Rigopiano, depositate le motivazioni della sentenza d'appello bis

Circa cento pagine, citati disastri naturali come Sarno e terremoto dell'Aquila

(ANSA) - PESCARA, 11 AGO - Sono state depositata le motivazioni della sentenza del processo d'appello bis relativo alla tragedia dell'hotel Rigopiano di Farindola (Pescara), travolto e distrutto da una valanga il 18 gennaio 2017, dove morirono 29 persone.

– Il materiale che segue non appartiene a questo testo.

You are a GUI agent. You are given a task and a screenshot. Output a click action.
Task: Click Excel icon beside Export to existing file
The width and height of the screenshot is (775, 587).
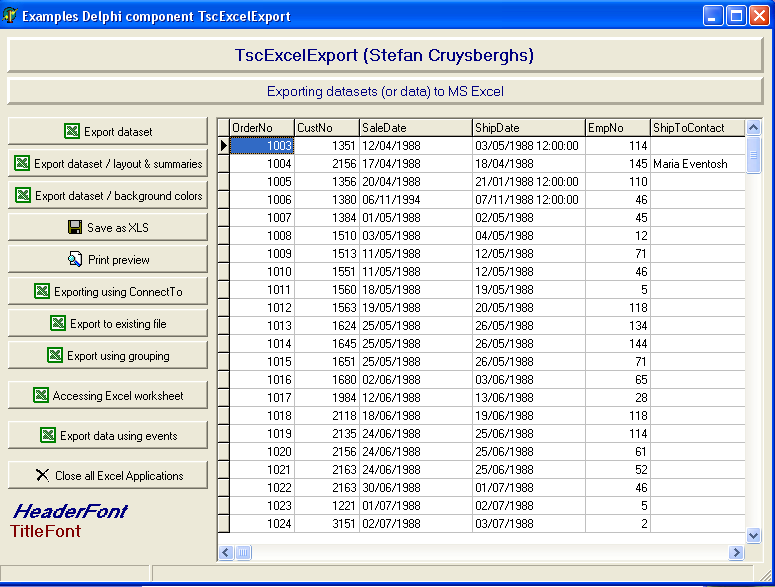[x=58, y=323]
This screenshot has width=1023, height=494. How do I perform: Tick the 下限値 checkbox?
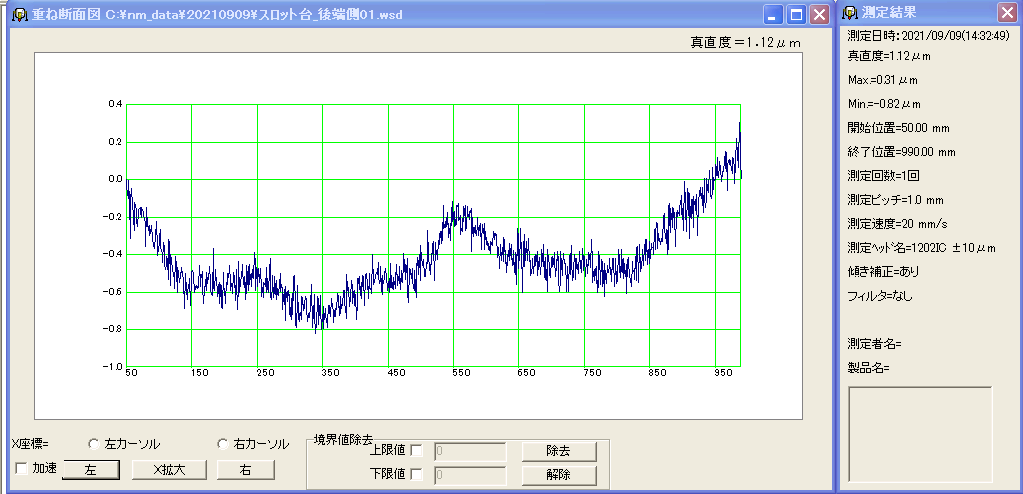[416, 475]
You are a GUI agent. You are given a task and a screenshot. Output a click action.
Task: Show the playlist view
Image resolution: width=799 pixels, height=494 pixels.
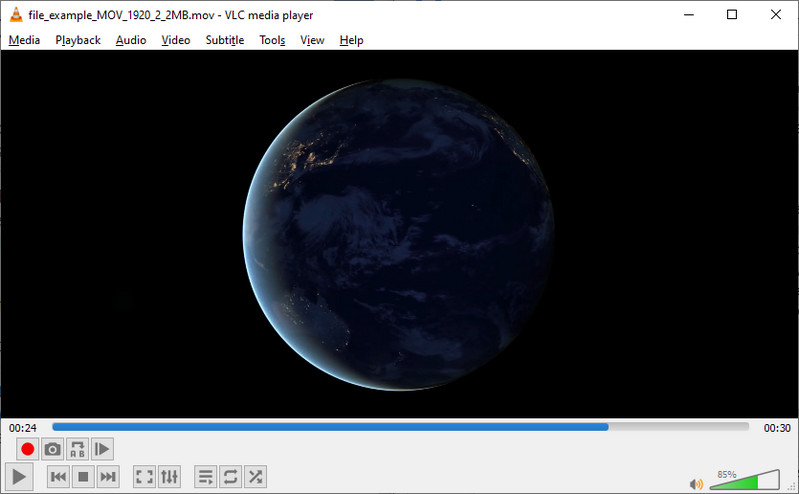point(205,477)
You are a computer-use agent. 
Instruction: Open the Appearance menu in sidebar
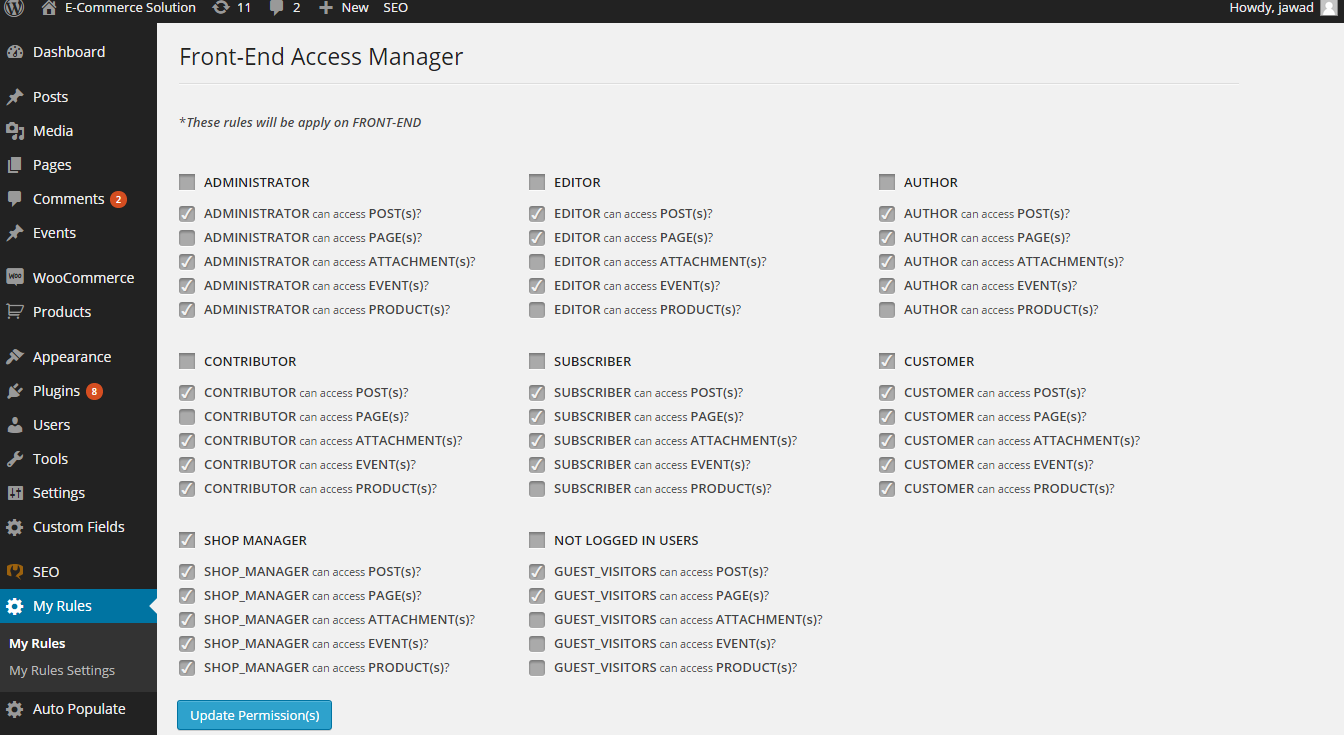(72, 357)
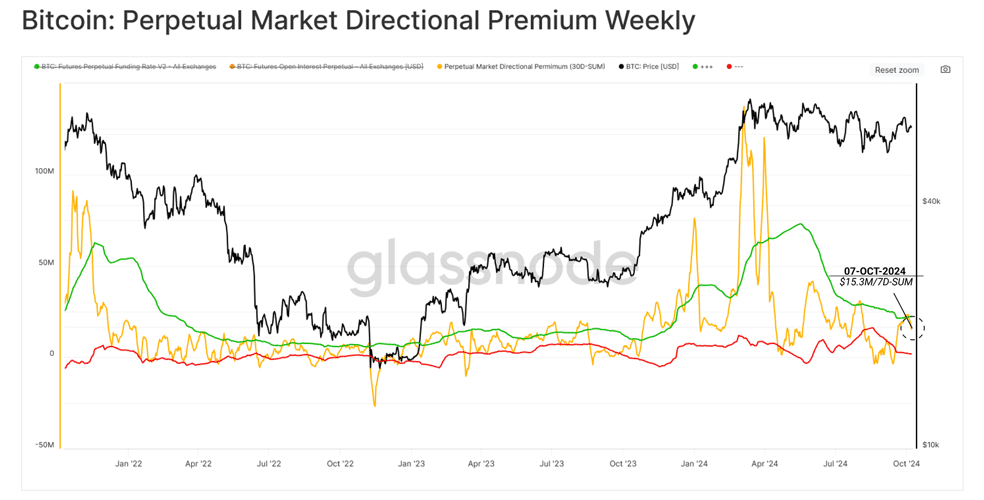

La Corte d'Appello di Perugia, lo scorso 11 febbraio, aveva condannato a due anni gli ex dirigenti regionali Carlo Visca, Pierluigi Caputi e Vincenzo Antenucci (nel frattempo deceduto il 2 luglio). Assolti, invece, l'ex sindaco di Farindola, Ilario Lacchetta, l'ex tecnico comunale Colangeli e i tre dirigenti regionali Giovani, Belmaggio e Primavera. Due prescrizioni per gli ex dirigenti della Provincia Di Blasio e D'Incecco. Nelle circa cento pagine vengono spiegate in modo dettagliato le motivazioni che hanno portato alle condanne e alle assoluzioni. Citati, tra l'altro, disastri naturali come quello di Sarno, l'alluvione di Genova, l'alluvione di Messina e il terremoto dell'Aquila. (ANSA).